Rising popularity of misogynistic content poses harmful ideas

Cathy Li, Copy editor-in-chief and Opinion editor

Dear readers, please indulge me in considering the following questions: Do you refer to women as “females” and other less family-friendly terms? Do you believe that they belong in the home, cannot drive and should be men’s property? Are you an ex-boxer whose only undeveloped muscle seems to be the one inside your cranium?

If you answered yes to all of those questions, congratulations. You are social media’s newest exercise in sensational misogyny. You are also a menace to society in a non-ironic way, but that’s a topic for later in the article. 

Below is the saga of Andrew Tate, the self-proclaimed alpha male who considers himself a modern-day pharaoh, but really is just the modern-day owner of a pyramid scheme.

Tate, an internet personality who rose to fame because of his far-right views — he even admitted himself that he was “absolutely sexist” and “absolutely a misogynist” on a podcast appearance — has billions of engagement across TikTok, Instagram, FaceBook and YouTube. Despite being banned from these platforms in August 2022, his content continues to remain relevant. For example, I counted more than 50 active fan accounts dedicated to posting his content on Instagram alone.
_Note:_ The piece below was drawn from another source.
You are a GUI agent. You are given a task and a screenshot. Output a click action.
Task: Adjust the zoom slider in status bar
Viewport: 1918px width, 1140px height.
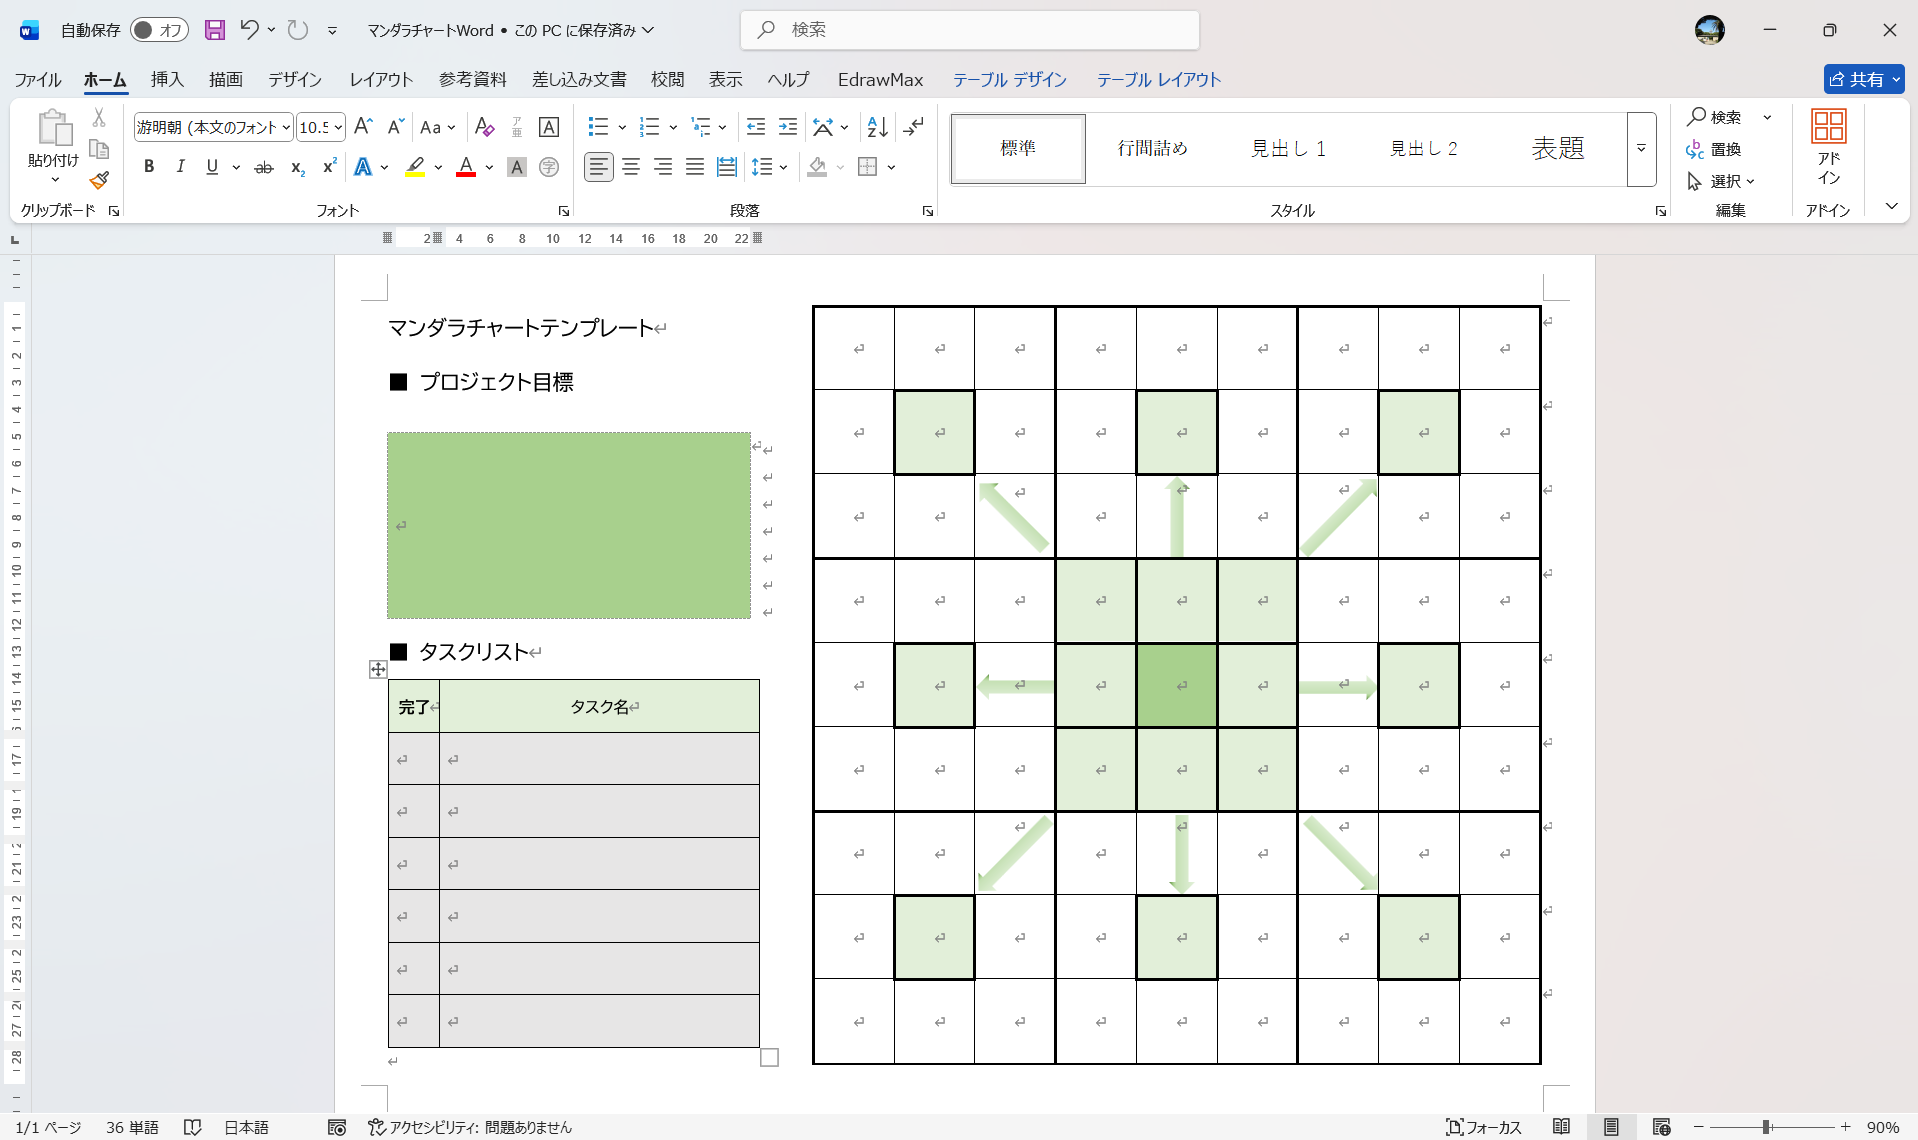[1767, 1127]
To talk about Andrew Tate is like going down a checklist of disgusting behavior, with each new item getting worse and worse. Past his garden-variety misogyny that permeates all his content, Tate’s house in Romania was raided on suspicion of human trafficking in April 2022. Though the U.S. State Department refused to comment because of privacy issues, Tate did not have such reserves. “Officer…I think we can all agree that b—— love to lie,” he wrote on Instagram of the raid. In addition to this allegation, there are countless videos of him inciting physical and threatened violence, including a video of him hitting a woman with a belt that got him fired from the reality show “Big Brother” in 2016. The scariest thing of all, however, is how these actions are received by his followers. Rather than feeling disgust or disdain, they revere him for it. Tate calls himself a “self-help guru,” so it raises the question of exactly what type of help he is providing to his fans.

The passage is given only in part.